When Leeds was denied its chance to become European capital of culture in 2023 due to Brexit, it should have been the killing blow to what it had been hoped would be a massive year-long cultural celebration.
But, refusing to be beaten, cultural leaders ploughed ahead regardless, and now almost a decade of planning and ideating will culminate on Saturday in the launch of Leeds 2023, the city-wide cultural festival.
About 10,000 people will be packed into Headingley Stadium, normally the home of Leeds Rhinos rugby league club, for the Awakening, the opening ceremony.
Hosted by the television presenter and Leeds 2023 chair, Gabby Logan, and BBC radio’s Sanchez Payne, the show will feature the singer Corinne Bailey Rae and poet Simon Armitage, alongside Opera North, the percussionist Inder Goldfinger and the emerging rap artist Graft.
Logan said her home city had always been quieter about its talents than the neighbouring northern cultural powerhouses of Manchester and Liverpool, but she was looking forward to Leeds demonstrating what it had to offer.
“If you look at our noisy neighbours across the Pennines … Leeds has always been in the shadow of that and there’s a sense that there’s only so much room at the top table,” she said. “So that was probably a factor that kept Leeds a bit quiet.

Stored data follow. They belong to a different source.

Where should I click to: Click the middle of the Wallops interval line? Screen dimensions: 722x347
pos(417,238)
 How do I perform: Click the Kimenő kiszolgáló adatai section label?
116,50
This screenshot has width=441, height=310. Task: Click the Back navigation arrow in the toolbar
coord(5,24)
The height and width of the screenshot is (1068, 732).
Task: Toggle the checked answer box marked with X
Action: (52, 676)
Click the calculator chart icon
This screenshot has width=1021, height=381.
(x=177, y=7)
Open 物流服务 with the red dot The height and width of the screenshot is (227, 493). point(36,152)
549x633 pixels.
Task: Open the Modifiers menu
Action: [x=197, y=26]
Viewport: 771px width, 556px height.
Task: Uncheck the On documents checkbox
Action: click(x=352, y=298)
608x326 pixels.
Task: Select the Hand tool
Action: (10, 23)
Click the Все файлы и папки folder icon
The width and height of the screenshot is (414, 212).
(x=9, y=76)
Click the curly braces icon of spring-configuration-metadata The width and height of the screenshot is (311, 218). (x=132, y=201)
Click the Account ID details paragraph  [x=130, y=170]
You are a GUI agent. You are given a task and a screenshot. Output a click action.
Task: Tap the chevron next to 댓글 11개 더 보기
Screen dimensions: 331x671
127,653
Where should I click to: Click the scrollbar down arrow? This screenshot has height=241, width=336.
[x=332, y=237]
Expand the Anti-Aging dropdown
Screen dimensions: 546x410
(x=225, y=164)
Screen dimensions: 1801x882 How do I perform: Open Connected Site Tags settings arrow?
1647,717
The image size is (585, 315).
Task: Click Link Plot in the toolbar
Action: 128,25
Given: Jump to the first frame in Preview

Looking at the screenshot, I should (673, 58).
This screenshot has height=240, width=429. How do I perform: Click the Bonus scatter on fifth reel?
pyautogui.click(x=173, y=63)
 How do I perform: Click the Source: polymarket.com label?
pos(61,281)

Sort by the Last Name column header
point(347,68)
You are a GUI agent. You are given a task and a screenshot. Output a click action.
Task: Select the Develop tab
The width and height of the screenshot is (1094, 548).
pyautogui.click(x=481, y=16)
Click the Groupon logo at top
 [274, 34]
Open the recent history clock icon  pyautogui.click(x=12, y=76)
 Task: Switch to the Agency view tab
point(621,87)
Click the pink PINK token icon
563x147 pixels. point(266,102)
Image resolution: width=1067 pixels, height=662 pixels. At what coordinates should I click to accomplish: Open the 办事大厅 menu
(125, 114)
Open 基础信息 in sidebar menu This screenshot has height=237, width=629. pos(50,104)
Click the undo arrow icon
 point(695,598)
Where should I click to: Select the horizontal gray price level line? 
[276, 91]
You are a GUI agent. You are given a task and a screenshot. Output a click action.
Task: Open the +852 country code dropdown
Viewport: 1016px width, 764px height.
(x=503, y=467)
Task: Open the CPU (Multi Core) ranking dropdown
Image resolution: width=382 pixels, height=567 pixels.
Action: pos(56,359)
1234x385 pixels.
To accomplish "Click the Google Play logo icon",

“And now I meet people all the time that are like: ‘Oh my God, I didn’t realise it was so amazing until I got there,’ and you hear that all the time from southerners who don’t travel up north very often. I think Leeds surprises them.”
The Awakening is directed by chief executive Kully Thiarai and Alan Lane, the artistic director of the Royal Television Society award-winning theatre company Slung Low, and choreographed by Sharon Watson, the principal of the Northern School of Contemporary Dance, and Lucy Hind.
They are keeping tight-lipped about the evening’s full programme, billed as a “collision” of music, poetry, performance, comedy, dance and film, but some were given a clue on Thursday evening after spotting an eerie face made up of lights in the sky over Leeds, which was confirmed to be part of drone rehearsals for the event.
Unusually, local people were invited to apply for tickets in exchange for submitting pictures of their own works of art – whether a painting, a quilt, a TikTok dance routine or some baked biscuits – and the response was so great the organisers ended up with a waiting list.
Thiarai, the creative director of Leeds 2023, said the show was about telling an “epic story about the city in one night” and was just the first in a year-long series of events celebrating the city’s cultural history and future. “I’m excited for what that will do and what confidence that will generate and what it will act as a catalyst for other people to carry on doing, once the year is over.”
• This article was amended on 7 January 2023. An earlier version omitted to credit Kully Thiarai as a director of the Awakening, and Lucy Hind as a choreographer of the show.